Weisz plays her part with a sweet comic charm, but adds a growing toughness to the character that prevents her from being a damsel in distress. John Hannah is pretty good value as her comic relief brother, while Oded Fehr makes such a great impression in limited screentime as the representative of a group of ancient guardians, you are surprised he hasn’t had more opportunities since then. Arnold Vosloo plays the Mummy with a tinge of sadness round the edges that humanises a man who is literally a monster.

Stephen Sommers directs the film with a witty sense of visual humour. This ranges from the obvious comedy (a 360 shot that takes in Evie knocking over a series of bookcases) to the satirical (he has a lot of fun with the gun-toting, ill-fated American explorers throughout the film). He also keeps the film barrelling along, without overlooking opportunities for character development. Despite the constant stream of action beats you always feel you understand exactly what motivates Rick and Evie – and their growing attraction to each other feels carefully developed.

Perhaps in a way The Mummy shows how films have changed in the last 17 years. When it was released, it was denounced as a big, dumb action film. However, compared to some of the fast-cut, poorly scripted rubbish churned out now, it looks rather sweet, well structured and focused more on character than on effects. As such it’s a really enjoyable and charming film, miles head of crap like Batman vs. Superman. Release exactly the same film today and I think many would call it a breath of fresh air, without the wearying self-important tone that weighs down so many modern blockbusters.

No it’s not a work of genius and no it’s not perfect. Omid Djalili’s character sails perilously close to racial stereotype. The killing scarab beetles in particular sometimes go marginally too far for its family audience. The special effects look a bit dated at points. Logically of course the plot barely stands up to thinking about: who on each curses someone with a terrible curse that makes them invincible and immortal? Why not just punish Imhotep by killing him badly eh?

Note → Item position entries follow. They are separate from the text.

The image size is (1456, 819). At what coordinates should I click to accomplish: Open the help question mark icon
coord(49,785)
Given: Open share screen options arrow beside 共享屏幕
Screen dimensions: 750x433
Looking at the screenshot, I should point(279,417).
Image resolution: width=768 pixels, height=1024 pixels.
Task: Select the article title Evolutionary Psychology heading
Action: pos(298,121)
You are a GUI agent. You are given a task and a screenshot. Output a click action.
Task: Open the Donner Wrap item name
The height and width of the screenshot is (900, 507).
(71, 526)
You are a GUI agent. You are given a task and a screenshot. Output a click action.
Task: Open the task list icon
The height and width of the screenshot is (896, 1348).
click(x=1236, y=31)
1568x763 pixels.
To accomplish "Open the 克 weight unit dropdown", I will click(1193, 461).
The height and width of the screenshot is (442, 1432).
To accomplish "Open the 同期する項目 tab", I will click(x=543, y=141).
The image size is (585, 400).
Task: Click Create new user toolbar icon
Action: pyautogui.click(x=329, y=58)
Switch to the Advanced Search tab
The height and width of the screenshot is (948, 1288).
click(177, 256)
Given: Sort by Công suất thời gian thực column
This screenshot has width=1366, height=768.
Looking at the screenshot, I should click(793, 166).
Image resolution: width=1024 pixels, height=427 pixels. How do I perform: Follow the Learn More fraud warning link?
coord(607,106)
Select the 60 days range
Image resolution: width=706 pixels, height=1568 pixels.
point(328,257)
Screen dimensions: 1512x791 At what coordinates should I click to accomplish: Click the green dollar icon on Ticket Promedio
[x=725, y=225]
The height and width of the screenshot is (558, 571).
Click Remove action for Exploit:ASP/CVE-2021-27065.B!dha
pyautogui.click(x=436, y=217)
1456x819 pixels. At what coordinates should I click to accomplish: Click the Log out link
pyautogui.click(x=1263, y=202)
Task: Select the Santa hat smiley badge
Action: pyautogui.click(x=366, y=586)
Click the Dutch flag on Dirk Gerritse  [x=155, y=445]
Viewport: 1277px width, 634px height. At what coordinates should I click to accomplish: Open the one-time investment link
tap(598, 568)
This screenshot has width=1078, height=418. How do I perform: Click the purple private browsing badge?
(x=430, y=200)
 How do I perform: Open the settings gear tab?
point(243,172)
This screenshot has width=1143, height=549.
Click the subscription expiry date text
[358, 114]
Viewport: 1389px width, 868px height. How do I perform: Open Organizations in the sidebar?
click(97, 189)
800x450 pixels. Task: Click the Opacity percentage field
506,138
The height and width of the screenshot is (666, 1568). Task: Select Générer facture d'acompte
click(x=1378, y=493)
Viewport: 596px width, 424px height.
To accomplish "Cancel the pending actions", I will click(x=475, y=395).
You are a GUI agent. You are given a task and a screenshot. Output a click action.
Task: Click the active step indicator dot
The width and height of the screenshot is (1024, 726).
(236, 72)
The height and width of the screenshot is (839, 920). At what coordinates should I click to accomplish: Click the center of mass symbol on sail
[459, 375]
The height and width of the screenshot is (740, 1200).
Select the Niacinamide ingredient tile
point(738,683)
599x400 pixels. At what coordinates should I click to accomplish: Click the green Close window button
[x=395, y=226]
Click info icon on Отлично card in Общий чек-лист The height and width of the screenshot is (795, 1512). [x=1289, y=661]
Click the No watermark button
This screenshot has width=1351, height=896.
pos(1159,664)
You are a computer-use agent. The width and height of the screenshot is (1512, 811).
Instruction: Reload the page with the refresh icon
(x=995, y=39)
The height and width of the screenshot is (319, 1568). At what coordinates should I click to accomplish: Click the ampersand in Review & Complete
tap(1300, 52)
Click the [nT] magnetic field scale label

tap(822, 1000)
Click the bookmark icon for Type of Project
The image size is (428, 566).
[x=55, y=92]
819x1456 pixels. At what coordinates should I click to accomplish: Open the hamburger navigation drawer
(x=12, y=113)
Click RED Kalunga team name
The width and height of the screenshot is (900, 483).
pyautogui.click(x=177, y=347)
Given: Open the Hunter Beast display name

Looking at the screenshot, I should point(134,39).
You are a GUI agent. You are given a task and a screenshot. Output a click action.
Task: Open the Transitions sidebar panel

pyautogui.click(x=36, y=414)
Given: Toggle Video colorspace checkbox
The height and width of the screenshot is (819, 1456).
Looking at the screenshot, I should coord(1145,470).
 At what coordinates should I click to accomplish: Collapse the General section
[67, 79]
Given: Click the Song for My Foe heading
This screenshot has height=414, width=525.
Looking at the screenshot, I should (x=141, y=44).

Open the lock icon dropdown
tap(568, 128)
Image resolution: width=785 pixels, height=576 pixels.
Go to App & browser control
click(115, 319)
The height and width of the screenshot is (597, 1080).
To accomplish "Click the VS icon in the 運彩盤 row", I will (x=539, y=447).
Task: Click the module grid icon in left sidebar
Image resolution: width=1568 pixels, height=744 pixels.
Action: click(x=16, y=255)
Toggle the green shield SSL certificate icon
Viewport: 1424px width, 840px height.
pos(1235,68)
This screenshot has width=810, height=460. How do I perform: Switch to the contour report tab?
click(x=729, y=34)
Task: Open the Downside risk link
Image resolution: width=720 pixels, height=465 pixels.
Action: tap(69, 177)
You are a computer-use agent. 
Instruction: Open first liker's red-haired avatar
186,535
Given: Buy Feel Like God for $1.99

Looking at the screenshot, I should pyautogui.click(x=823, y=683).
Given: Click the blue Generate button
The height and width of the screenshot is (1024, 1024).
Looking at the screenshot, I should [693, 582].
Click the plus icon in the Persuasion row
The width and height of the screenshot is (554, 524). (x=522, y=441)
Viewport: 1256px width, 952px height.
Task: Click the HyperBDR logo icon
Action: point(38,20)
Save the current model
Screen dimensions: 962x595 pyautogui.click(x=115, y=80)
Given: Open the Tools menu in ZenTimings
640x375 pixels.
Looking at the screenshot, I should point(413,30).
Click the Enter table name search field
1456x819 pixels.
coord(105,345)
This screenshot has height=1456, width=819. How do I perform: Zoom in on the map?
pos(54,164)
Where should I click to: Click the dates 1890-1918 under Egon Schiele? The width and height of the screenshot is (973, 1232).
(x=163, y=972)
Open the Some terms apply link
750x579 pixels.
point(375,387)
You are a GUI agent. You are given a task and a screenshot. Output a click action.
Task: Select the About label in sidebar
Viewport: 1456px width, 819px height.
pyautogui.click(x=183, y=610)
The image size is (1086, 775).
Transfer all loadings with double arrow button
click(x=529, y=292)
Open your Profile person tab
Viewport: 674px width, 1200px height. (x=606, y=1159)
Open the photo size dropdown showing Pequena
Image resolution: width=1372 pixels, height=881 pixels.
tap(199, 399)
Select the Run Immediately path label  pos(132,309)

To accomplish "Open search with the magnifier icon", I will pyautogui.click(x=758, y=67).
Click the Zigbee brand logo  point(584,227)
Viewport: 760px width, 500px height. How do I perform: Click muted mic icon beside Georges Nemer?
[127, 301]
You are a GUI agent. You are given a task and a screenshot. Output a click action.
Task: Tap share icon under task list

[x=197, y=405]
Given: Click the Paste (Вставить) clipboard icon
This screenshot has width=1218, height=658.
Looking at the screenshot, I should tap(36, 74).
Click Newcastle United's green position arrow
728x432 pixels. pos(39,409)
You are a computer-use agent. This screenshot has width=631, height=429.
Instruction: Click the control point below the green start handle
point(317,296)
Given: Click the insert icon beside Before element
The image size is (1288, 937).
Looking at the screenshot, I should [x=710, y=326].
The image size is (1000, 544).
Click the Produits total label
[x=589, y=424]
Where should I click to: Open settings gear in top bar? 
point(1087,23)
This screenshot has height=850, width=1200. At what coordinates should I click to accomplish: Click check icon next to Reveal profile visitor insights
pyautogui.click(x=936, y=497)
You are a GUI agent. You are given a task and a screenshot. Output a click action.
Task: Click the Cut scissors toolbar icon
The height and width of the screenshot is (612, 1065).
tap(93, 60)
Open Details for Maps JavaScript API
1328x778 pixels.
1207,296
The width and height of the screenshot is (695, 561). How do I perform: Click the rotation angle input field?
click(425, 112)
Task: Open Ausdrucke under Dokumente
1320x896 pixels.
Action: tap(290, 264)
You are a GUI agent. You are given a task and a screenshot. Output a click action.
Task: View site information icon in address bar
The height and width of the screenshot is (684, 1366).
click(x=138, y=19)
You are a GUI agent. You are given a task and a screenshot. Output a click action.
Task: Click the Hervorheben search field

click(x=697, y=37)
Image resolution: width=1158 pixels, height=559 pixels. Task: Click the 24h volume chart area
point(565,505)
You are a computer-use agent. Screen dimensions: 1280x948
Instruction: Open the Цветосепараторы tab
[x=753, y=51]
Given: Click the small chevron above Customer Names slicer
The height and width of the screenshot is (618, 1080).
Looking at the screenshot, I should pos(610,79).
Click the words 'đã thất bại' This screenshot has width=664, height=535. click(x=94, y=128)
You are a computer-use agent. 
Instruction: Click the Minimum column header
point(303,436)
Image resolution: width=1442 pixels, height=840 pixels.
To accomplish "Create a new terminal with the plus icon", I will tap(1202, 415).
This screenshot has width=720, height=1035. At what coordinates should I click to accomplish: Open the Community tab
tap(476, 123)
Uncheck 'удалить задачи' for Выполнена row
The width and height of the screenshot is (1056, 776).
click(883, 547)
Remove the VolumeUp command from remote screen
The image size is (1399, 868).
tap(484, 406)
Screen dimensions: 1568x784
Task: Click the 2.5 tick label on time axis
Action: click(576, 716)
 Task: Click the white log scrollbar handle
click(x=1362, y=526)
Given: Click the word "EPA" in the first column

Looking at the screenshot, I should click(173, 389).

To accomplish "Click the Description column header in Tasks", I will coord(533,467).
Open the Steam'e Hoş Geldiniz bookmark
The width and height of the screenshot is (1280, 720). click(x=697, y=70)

Sommers is no master film maker – later Mummy films would largely fail to recapture this magic – but when he gets his boys-own, B-movie style bang-on, as he does here (and in The Rocketeer), he is a wonderful entertainment merchant, who makes engaging, entertaining films. No it’s not going to win any awards or trouble any top ten lists, but it’s always going to put a smile on your face.